Dataset items:
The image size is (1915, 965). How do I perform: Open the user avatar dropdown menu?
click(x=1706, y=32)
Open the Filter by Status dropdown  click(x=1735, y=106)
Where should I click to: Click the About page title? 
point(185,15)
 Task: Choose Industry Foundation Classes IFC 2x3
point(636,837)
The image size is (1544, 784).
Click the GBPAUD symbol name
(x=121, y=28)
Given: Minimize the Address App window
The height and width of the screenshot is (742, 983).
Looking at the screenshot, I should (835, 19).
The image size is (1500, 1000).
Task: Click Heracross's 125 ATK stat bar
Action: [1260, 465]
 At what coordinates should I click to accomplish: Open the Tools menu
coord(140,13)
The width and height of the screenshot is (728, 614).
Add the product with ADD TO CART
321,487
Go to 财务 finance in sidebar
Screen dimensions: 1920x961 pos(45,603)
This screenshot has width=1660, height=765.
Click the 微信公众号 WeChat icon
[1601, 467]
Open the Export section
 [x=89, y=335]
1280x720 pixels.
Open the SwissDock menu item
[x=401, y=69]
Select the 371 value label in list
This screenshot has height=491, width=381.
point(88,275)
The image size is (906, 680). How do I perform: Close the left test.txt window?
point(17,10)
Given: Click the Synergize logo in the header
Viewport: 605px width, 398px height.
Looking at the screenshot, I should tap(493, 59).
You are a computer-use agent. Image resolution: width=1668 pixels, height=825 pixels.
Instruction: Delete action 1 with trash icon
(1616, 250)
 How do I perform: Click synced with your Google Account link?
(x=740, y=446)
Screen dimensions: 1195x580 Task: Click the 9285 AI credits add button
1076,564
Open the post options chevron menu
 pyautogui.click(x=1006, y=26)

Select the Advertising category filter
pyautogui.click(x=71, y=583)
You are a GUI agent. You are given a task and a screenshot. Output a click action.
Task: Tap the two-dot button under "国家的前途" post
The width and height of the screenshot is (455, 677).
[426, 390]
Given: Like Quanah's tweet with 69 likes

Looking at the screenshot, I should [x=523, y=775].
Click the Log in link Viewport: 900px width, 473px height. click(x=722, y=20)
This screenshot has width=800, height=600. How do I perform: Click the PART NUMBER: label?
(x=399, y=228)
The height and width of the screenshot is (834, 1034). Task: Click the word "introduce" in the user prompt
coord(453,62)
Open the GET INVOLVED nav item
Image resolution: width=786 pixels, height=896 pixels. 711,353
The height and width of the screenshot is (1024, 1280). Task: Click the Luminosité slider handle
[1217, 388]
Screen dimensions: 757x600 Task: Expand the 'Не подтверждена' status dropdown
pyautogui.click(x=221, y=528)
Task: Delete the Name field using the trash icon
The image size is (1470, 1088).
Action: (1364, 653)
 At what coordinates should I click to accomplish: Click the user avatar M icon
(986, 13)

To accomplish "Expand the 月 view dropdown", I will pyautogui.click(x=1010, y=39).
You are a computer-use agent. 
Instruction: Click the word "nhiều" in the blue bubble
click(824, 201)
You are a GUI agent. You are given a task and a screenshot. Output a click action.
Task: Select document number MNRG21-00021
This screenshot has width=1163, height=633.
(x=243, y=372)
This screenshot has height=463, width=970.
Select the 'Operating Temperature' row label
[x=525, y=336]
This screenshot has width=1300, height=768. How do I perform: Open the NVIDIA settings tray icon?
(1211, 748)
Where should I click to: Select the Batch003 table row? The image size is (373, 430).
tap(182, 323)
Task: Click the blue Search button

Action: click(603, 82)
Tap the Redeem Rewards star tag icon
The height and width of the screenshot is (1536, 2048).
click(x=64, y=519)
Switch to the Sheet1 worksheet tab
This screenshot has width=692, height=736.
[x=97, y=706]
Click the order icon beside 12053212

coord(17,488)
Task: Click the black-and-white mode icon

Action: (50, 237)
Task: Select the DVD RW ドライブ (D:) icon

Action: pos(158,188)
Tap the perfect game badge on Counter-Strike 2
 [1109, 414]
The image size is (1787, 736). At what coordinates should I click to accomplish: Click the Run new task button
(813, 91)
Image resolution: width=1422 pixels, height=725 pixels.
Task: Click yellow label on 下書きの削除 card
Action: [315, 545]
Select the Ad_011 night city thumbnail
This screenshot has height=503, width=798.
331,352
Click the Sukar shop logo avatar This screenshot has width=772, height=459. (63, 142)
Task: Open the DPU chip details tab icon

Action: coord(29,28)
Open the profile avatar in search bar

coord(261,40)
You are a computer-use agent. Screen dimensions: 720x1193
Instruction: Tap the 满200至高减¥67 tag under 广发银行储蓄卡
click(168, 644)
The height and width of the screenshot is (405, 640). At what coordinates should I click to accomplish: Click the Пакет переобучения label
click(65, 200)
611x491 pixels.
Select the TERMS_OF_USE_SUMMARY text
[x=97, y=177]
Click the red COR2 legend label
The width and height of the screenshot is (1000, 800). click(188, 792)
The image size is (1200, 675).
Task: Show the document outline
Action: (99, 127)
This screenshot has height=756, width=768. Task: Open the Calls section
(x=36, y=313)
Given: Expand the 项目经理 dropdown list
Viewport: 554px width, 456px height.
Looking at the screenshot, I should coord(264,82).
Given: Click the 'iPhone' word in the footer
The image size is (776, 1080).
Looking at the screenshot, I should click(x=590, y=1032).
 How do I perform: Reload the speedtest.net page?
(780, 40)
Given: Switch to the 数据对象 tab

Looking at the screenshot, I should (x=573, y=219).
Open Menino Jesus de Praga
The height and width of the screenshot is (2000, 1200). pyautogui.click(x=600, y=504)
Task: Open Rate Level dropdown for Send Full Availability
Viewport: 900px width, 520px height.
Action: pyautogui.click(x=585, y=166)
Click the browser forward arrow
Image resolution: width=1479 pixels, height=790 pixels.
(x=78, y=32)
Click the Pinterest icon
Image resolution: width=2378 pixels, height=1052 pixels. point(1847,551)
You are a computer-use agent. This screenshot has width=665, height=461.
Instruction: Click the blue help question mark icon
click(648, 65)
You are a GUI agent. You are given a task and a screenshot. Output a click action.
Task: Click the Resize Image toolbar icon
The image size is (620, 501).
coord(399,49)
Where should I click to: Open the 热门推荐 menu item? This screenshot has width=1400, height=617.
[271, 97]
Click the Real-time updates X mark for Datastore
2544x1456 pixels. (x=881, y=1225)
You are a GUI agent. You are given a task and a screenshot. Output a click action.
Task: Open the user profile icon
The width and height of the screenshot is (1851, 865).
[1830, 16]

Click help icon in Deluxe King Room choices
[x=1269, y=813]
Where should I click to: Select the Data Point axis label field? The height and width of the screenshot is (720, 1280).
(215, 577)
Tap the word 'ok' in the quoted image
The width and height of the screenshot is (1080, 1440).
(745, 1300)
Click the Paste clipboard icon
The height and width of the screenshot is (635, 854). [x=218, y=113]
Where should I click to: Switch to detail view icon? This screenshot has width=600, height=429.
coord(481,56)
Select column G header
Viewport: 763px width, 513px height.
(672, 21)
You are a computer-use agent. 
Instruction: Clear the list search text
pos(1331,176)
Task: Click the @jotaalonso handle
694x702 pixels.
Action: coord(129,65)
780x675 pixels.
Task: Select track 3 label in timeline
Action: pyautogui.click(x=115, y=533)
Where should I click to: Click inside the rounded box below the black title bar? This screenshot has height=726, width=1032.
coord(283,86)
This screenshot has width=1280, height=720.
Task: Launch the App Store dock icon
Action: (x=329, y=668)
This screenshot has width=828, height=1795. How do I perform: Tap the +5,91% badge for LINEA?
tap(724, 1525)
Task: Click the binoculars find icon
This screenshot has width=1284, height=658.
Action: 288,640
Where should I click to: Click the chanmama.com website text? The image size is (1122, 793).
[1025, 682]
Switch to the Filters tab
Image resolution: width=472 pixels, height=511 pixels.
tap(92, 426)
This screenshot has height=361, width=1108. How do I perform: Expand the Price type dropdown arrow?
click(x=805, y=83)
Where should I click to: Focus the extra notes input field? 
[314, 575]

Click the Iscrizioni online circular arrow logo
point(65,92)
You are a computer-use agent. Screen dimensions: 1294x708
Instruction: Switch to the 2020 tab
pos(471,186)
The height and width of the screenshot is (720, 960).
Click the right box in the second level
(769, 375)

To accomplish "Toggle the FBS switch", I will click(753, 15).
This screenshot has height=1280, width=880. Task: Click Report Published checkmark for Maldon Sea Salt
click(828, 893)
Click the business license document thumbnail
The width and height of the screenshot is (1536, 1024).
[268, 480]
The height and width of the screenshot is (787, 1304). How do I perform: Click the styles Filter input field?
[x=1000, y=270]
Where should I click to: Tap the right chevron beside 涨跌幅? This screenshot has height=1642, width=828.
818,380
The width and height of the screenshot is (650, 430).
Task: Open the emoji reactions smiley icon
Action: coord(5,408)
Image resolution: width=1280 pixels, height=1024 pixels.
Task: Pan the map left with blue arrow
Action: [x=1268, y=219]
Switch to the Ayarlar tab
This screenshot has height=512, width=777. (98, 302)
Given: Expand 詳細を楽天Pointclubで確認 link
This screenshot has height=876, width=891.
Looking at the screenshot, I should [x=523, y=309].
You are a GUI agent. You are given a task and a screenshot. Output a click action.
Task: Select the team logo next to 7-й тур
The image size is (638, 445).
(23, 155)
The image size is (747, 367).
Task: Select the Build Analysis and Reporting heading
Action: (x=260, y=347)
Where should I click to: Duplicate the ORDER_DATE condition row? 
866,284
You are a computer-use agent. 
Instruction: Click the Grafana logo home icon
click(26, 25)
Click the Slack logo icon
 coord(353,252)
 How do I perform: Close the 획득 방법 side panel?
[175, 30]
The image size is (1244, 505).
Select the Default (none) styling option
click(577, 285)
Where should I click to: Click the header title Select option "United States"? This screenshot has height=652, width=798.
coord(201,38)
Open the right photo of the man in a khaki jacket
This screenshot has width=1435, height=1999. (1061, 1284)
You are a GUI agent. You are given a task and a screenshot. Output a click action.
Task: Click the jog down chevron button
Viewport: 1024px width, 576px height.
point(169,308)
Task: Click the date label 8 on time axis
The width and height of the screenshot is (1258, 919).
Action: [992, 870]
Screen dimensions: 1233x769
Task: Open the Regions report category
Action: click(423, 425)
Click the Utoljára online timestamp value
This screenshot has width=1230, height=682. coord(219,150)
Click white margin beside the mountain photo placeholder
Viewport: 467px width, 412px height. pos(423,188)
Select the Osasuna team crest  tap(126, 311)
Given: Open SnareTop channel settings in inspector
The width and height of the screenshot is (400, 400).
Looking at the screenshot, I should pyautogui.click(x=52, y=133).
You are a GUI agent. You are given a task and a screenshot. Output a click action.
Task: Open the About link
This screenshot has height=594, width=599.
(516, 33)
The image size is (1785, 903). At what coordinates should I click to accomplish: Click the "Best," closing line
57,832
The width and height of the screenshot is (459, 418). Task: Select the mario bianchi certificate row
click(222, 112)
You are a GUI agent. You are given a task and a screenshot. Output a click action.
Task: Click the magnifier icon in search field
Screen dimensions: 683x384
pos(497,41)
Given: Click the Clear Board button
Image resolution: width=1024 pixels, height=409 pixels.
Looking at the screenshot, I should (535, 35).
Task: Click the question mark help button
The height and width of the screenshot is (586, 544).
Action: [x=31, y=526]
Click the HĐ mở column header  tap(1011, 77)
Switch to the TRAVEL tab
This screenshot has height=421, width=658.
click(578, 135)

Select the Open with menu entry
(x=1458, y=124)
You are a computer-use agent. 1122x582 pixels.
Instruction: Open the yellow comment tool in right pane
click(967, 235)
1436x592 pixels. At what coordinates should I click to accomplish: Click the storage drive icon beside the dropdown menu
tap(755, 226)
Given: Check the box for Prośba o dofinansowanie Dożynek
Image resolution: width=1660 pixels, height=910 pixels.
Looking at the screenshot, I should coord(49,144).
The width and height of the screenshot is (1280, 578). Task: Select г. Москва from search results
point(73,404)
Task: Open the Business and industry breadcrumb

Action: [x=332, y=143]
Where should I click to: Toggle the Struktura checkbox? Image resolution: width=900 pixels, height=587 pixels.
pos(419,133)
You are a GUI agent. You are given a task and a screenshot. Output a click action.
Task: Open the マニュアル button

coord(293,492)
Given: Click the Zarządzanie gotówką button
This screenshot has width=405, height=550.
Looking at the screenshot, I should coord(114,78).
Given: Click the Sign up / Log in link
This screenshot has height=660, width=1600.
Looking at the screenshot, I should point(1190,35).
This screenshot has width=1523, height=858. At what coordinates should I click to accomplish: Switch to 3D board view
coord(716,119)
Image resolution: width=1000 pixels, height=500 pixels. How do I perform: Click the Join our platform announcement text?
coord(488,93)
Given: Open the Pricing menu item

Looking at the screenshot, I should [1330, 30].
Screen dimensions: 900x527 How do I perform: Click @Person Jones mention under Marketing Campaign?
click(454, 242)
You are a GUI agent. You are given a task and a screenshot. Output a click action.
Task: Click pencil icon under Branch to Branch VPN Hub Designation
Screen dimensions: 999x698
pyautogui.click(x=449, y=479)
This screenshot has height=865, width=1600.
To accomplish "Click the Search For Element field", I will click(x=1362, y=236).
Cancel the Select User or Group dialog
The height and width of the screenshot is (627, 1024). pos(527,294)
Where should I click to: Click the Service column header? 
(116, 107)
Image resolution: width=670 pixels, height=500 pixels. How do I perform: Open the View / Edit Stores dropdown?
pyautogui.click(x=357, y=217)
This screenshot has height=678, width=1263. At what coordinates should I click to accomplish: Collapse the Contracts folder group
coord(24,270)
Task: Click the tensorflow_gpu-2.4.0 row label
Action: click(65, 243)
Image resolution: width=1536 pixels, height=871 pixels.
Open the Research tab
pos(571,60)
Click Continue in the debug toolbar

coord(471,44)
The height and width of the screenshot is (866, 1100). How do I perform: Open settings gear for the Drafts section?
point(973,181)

Task brief — Among the entries above, find the line with "Select column G header" and the line with "Task: Click the @jotaalonso handle"; give again exactly these two lines and all lines between them.

Completed exercise —
Select column G header
Viewport: 763px width, 513px height.
(672, 21)
You are a computer-use agent. 
Instruction: Clear the list search text
pos(1331,176)
Task: Click the @jotaalonso handle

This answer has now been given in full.